Durante l’interminabile questua per le vie del paese l’orso si agitava e incuteva paura, entrava nelle case e nei negozi, di tanto in tanto tentava la fuga attirando così l’attenzione del domatore e del cacciatore. La famiglia che riceveva la visita dell’orso, per ammansire l’animale, era solita offrire piccoli doni in natura (uova, salame) o, in rari casi, piccole somme di denaro. Dopo che le Catlin-e avevano riposto nella cesta l’offerta ricevuta, l’animale carnevalesco si esibiva in un ballo di buon auspicio.
Dopo cinquantanni dalle ultime apparizioni dell’orso, che risalgono ai primi anni del secondo dopoguerra, nel 1995 la passeggiata dell’orso è stata nuovamente riproposta e si sta caratterizzando come un importante tassello del calkendario festivo della nostra comunità.
Oltre alla figura dell’orso, anche la capra animava il tempo trasgressivo del carnevale di Volvera. Tradizionalmente il rito della capra che insieme all’orso animava il tempo della trasgressione a Volvera si svolgeva nei venerdì di carnevale.

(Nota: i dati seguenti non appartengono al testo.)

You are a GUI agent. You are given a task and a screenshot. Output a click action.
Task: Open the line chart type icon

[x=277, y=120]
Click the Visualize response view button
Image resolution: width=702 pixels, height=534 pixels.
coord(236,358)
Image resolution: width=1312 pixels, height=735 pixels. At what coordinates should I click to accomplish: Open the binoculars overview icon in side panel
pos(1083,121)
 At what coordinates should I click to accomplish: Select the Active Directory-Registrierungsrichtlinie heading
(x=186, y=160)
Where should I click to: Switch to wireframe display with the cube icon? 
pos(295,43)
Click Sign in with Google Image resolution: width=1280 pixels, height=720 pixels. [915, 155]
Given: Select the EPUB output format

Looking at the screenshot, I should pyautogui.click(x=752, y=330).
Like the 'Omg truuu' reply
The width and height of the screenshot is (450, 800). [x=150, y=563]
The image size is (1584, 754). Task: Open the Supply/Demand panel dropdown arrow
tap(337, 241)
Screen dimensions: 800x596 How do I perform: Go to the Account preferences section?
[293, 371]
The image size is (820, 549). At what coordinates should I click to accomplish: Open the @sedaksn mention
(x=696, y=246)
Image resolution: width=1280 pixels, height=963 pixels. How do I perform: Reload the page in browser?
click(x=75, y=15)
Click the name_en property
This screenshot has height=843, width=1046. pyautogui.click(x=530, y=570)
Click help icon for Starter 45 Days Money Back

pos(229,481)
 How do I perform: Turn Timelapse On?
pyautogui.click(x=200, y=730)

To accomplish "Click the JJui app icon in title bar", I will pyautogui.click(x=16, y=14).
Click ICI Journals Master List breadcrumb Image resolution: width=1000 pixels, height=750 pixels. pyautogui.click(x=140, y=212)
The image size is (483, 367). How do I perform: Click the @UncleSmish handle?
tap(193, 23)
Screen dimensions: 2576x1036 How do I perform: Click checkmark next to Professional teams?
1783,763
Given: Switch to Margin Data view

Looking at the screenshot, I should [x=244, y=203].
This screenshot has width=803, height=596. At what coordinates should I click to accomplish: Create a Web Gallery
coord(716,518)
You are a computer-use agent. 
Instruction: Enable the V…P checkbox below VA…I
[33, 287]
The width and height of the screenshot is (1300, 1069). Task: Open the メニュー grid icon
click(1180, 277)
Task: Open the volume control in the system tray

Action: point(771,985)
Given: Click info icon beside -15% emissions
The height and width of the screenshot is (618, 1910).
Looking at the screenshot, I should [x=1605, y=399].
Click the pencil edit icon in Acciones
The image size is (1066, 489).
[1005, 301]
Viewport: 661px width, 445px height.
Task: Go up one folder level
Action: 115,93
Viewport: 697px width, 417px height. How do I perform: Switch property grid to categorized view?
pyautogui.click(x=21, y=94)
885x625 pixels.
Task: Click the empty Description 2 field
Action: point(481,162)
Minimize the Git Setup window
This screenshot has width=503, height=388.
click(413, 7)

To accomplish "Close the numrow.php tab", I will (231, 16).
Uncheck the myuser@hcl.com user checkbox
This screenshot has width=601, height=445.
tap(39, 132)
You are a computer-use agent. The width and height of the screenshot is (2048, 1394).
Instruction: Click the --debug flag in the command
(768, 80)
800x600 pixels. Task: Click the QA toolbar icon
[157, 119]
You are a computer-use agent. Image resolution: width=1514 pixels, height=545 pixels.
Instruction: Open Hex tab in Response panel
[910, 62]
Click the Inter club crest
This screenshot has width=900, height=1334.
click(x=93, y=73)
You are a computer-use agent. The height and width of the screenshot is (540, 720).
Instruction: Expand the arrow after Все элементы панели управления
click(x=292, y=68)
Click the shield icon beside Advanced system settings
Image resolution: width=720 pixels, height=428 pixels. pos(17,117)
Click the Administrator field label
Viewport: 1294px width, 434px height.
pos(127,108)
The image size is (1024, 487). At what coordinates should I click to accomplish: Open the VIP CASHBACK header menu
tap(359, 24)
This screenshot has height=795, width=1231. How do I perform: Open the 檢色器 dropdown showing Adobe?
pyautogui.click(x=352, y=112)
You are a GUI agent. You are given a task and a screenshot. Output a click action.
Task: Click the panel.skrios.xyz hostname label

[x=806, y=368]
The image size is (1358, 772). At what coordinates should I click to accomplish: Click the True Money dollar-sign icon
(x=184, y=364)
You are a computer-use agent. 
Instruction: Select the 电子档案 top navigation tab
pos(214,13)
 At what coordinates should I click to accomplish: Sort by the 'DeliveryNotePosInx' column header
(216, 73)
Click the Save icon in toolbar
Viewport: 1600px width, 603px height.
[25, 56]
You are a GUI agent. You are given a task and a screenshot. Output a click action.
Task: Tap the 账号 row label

Questa performance rituale era organizzata dai giovani del paese e consisteva nel far visita alle famiglie radunate nelle stalle per trascorrere a veglia le lunghe sere invernali. Il piccolo gruppo carnevalesco preferiva recarsi presso le case dove vi erano ragazze in età da marito. La capra che portava al collo un campanaccio era legata ad una lunga corda tenuta dal padrone, accompagnato dalla moglie Gin, un giovane travestito da donna. Il padrone, dopo aver bussato alla porta della stalla, dichiarava di essere un povero uomo giunto da Brescia e chiedeva ospitalità per trascorrere la notte. Il giorno seguente sarebbe ripartito per andar a vendere altrove la capra. All’apertura della porta entrava solo il padrone mentre l’animale carnevalesco restava fuori impedendo la chiusura della porta; l’aria gelida raffreddava rapidamente l’unico luogo caldo creando scompiglio e risate nella stalla. La compagnia dei giovani, a questo punto, dava inizio ad un’animata e divertente compravendita della capra, ma il prezzo offerto dal negoziante era sempre inadeguato rispetto alle richieste del padrone. Dopo un’estenuante contrattazione il proprietario, piuttosto di svendere l’animale colpiva la capra con una bastonata uccidendola. Un giovane travestito da veterinario, con azioni a sfondo sessuale constatava l’avvenuto decesso. Tra urla e pianti Gin, la moglie del padrone, affermava che senza capra non sarebbe più riuscita a procurarsi il cibo necessario per vivere. La famiglia ospitante capiva che era arrivato il momento di offrire qualcosa da mangiare e da bere alla compagnia
Il rito della capra si è svolto con regolarità fino ai primi anni del secondo dopoguerra. Dopo una lunga fase di oblio è stato riproposto durante il carnevale del 1996. Attualmente la capra “esce” il martedì grasso e sfila per le vie del paese in compagnia dell’orso con la finalità di tener viva e rinnovare unitamente alla immancabile questua una importante e rara testimonianza della tradizione del nostro territorio e di Volvera.